Peut-on refuser ou réduire sa contribution ?
La dispense existe, mais elle est encadrée par la loi et n’est jamais automatique. Une contribution disproportionnée par rapport à vos propres moyens peut être révisée ou supprimée par le juge aux affaires familiales, sur votre demande.
La loi Bien Vieillir du 8 avril 2024 a introduit et précisé plusieurs cas de dispense : un enfant retiré de son milieu familial par décision judiciaire pendant plus de 36 mois cumulés avant ses 18 ans, ou un parent condamné comme auteur, co-auteur ou complice d’un crime ou d’une agression sexuelle envers l’autre parent. Un manquement grave aux devoirs parentaux — abandon, violence, défaut d’entretien et d’éducation — peut aussi justifier une dispense, à condition de le prouver devant le juge.
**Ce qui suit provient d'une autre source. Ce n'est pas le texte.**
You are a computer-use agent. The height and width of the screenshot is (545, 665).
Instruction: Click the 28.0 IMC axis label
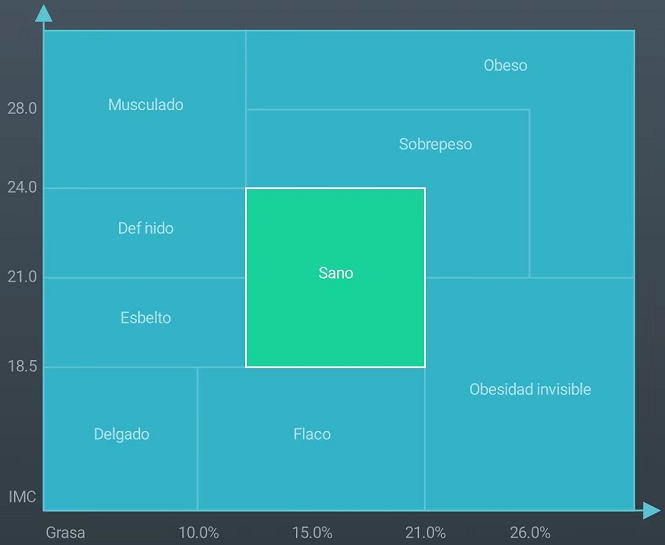(x=21, y=108)
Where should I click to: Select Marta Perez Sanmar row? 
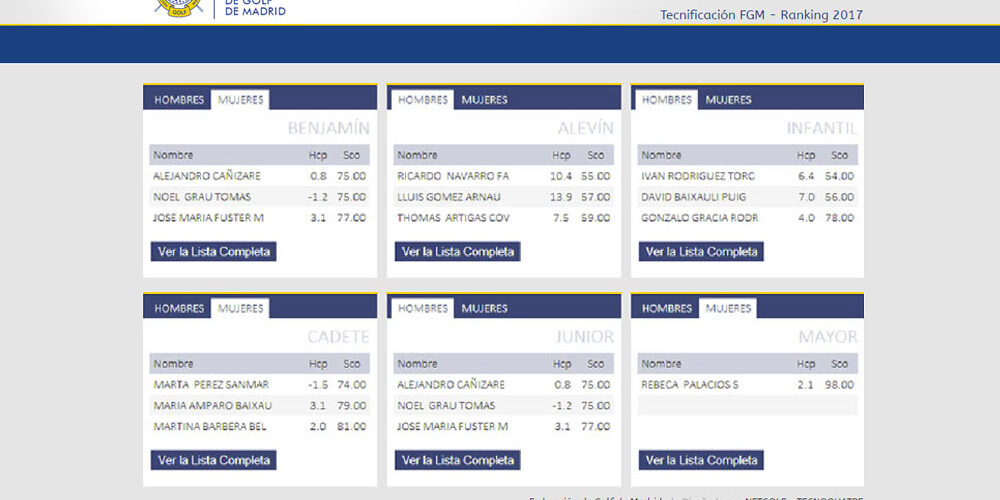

Dans certains cas, le juge peut imposer un accueil gratuit du parent au domicile du débiteur plutôt qu’une pension, si celui-ci prouve son incapacité à payer. Une précision utile : un accord oral entre frères et sœurs n’a aucune valeur juridique et n’empêche pas une action ultérieure du département.
Les avantages fiscaux à connaître
La contribution que vous versez n’est pas une perte sèche. Les sommes versées au titre de l’obligation alimentaire sont intégralement déductibles de vos revenus imposables, sans plafond, sous réserve de justificatifs — relevés, virements, reçus — et de la preuve du besoin réel de votre parent. Ces sommes se déclarent en case 6GU de votre déclaration de revenus.
Côté parent, l’établissement doit être agréé et domicilié fiscalement en France, et les frais réellement à sa charge. Un second dispositif s’ajoute : une réduction d’impôt de 25 % pour le résident lui-même sur ses frais d’hébergement effectivement supportés, dans la limite indicative de 10 000 € de dépenses par an. Les deux dispositifs sont cumulables — mais vérifiez les plafonds en vigueur au moment de votre déclaration, ils évoluent chaque année.
Le parent bénéficiaire doit en principe déclarer les sommes perçues dans ses propres revenus, sauf s’il perçoit l’ASPA ou si les versements partent directement à l’établissement.
Le calcul du paiement d’une maison de retraite par les descendants reste avant tout une affaire de justificatifs et de dialogue familial. Commencez par rassembler les ressources et charges de chacun avant toute discussion avec vos frères et sœurs. Si le désaccord persiste ou si le département vous sollicite directement, une consultation auprès d’un avocat en droit de la famille ou d’un travailleur social du conseil départemental vous aidera à y voir clair.